Closed funpys closed 4 years ago

funpys commented 4 years ago

Hi. Thanks to your package, I've been normalized sc-RNA seq data and found HVGs for years. Now, I'm wondering the difference between updated function 'modelGeneVar' and old function trendVar. The results between two functions are quiet different. Also, I cannot find fitting method like loess and splind in modelGeneVar. Is there any way to see same results with trendVar from modelGeneVar? And what is the major difference between two functions?

LTLA commented 4 years ago

The results between two functions are quiet different.

Yes, because modelGeneVar() (or specifically, fitTrendVar()) represents a major improvement over trendVar() in terms of the flexibility of the trend fit and the robustness of the function. See below.

Also, I cannot find fitting method like loess and splind in modelGeneVar.

Yes, because the spline is no longer necessary. In fact, loess isn't necessary either; all fitting is done using lowess (note the lack of a "w" in the latter).

Is there any way to see same results with trendVar from modelGeneVar?

No, I'm afraid that under the hood they are too different to reproduce the latter exactly from the former. I don't think that the trend fits would be all that different, but I would say that fitTrendVar() is better.

Note the deprecation warning on trendVar; in the next release, it will be removed from the package. This warning has been present since September, which I consider to be fairly good advance notice. If you are performing a new analysis, I would suggest using modelGeneVar() in the future. If you need reproducibility for historical analyses, the only real solution is to use containers like Docker.

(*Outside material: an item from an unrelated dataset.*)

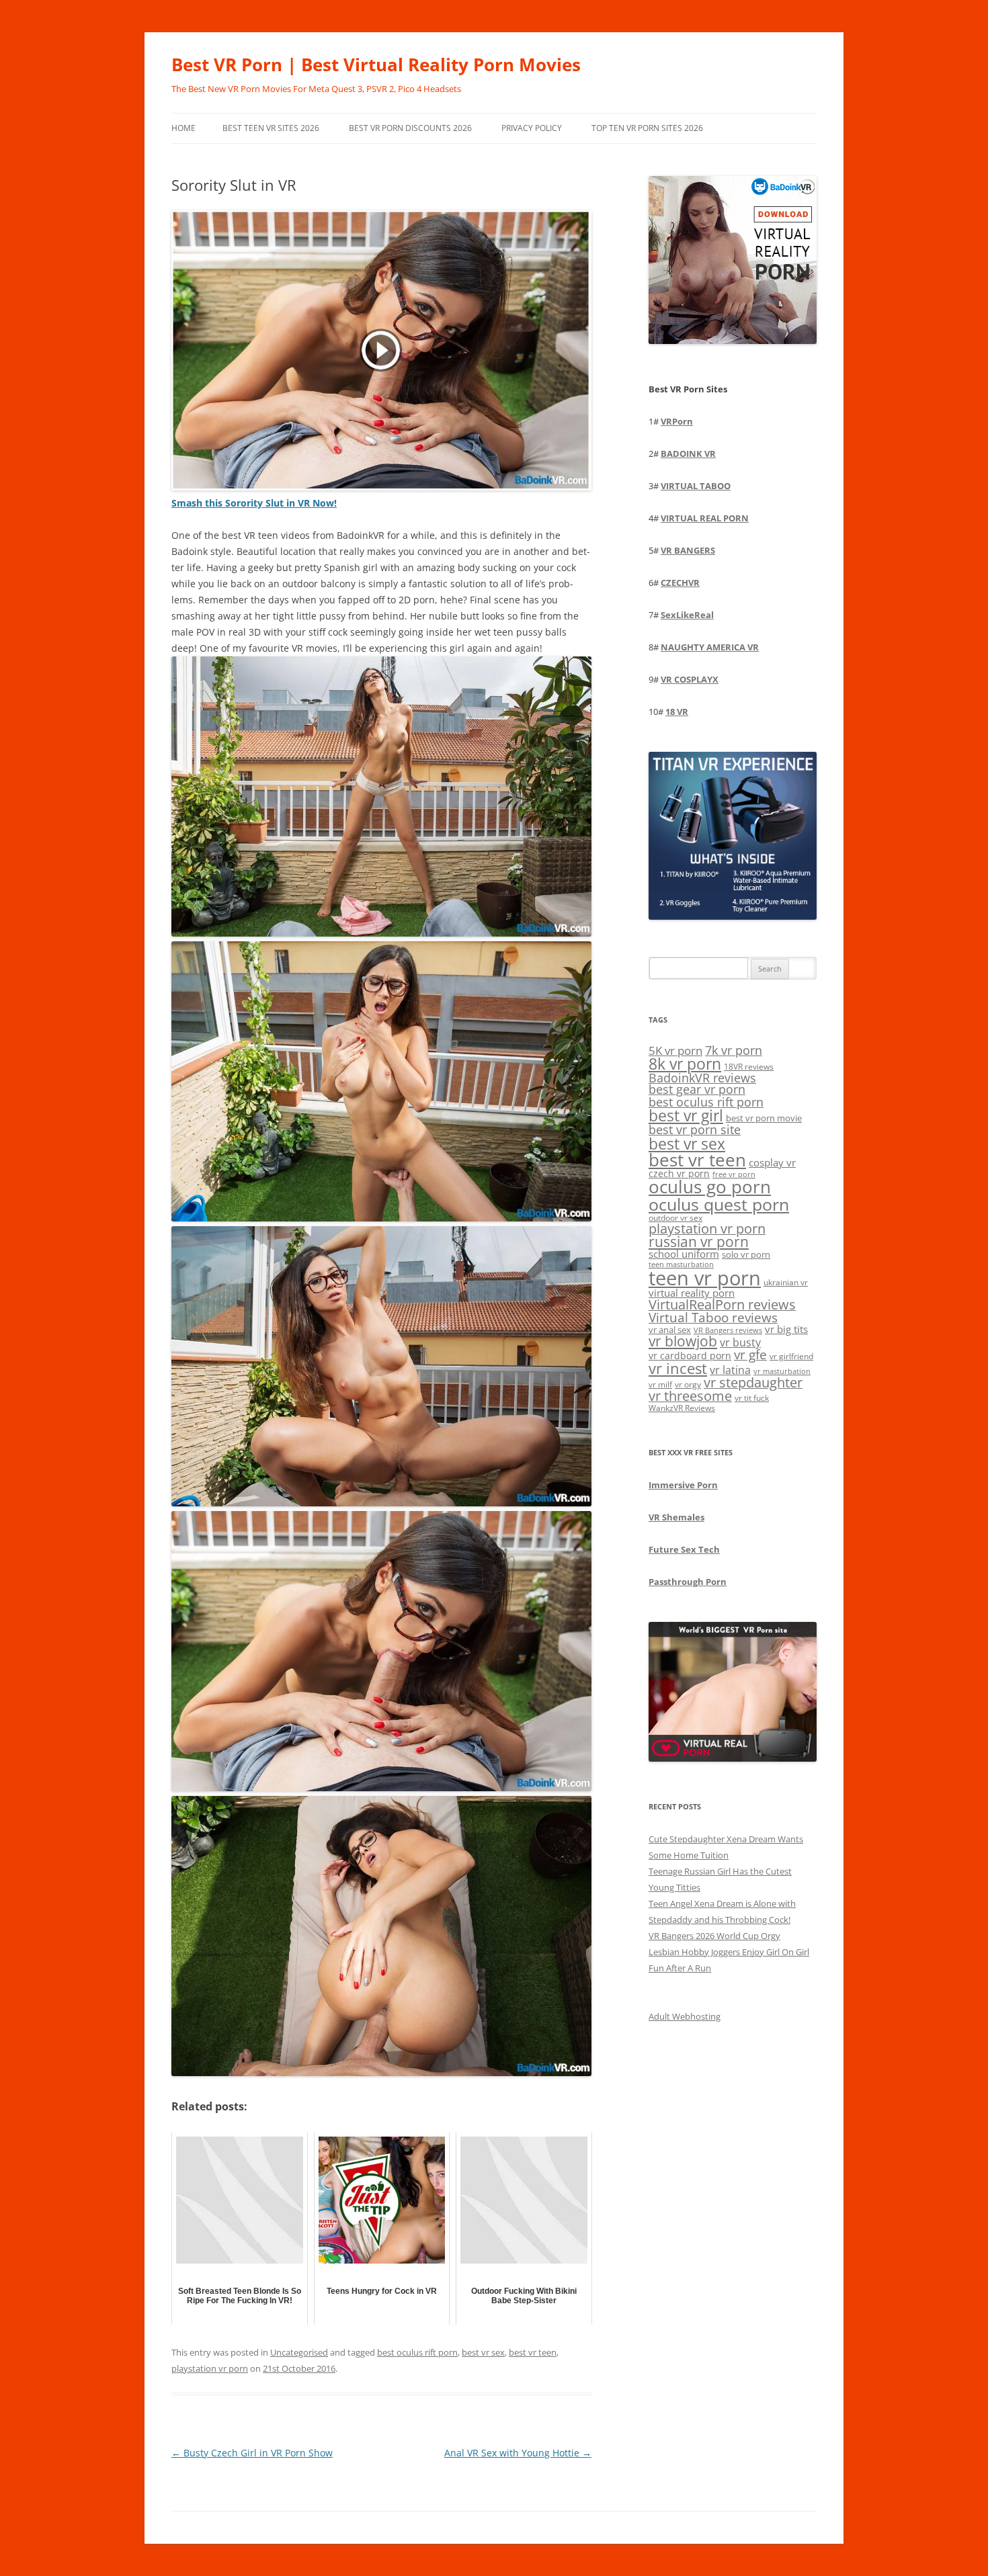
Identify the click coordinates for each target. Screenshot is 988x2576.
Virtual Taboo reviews (713, 1317)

And what is the major difference between two functions?

fitTrendVar() uses a weighting scheme to balance the contribution of genes at each abundance. This ensures that the calculations are not dominated by the majority of low-abundance genes, allowing the trend to fit properly to the fewer high-abundance genes to the right of the plot.

fitTrendVar() also uses a more robust approach for performing the initial parametric fit, which in turn improves the performance of the subsequent non-parametric lowess fit.

You don't mention what differences are actually of concern to you. I suspect that the biggest difference is actually not the trend fit, but rather in how the p-values are calculated between modelGeneVar() and decomposeVar(). The latter uses a chi-squared test, the validity of which was a pleasant fiction. The former uses a z-test with the standard deviation estimated from the scatter around the trend, which is more conservative and somewhat more statistically defensible.

funpys commented 4 years ago

Wow, concise and clear. Thank you so much!

LTLA commented 4 years ago

I will also add that if you don't have a lot of high-abundance genes, fitTrendVar()'s trend gets a bit wonky at the right edge (understandably, because there's no information there). In such cases, modelGeneVarByPoisson() is quite useful for getting a stable curve at high abundances.